### Exercise objective
Filter the entries for lines with the word "computer".

### Data to process
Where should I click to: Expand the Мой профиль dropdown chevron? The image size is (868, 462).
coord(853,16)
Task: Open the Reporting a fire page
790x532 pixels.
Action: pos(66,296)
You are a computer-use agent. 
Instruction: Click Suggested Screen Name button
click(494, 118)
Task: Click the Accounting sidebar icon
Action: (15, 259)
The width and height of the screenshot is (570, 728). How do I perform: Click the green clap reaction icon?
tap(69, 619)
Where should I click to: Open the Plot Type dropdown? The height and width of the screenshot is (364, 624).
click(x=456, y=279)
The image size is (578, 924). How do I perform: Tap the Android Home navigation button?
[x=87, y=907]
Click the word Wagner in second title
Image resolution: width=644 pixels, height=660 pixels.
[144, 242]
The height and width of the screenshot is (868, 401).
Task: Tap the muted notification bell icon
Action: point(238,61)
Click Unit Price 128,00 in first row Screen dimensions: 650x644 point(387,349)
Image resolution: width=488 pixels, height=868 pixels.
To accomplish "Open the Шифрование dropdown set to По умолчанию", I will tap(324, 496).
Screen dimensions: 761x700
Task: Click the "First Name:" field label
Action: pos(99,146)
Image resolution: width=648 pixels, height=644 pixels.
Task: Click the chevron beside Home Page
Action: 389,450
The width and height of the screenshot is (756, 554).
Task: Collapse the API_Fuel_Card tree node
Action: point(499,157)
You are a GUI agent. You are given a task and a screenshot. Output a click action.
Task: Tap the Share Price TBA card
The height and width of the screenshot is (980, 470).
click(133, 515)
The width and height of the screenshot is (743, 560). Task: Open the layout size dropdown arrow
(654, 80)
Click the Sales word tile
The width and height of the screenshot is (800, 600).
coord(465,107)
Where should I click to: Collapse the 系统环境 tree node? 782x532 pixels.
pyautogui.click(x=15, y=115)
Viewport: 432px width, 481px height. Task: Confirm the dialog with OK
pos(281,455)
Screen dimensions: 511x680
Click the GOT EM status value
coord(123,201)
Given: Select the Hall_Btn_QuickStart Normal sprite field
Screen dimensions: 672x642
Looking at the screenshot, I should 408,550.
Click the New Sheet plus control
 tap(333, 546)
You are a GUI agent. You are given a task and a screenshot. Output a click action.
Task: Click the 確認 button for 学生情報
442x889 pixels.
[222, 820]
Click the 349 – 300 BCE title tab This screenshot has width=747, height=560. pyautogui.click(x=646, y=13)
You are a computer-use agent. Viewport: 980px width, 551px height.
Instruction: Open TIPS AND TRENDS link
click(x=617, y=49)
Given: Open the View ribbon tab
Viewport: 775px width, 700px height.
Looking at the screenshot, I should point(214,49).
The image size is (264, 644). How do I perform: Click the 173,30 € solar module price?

### Response area
You are a computer-use agent. 
You are a computer-use agent. Viewport: 980px width, 551px height.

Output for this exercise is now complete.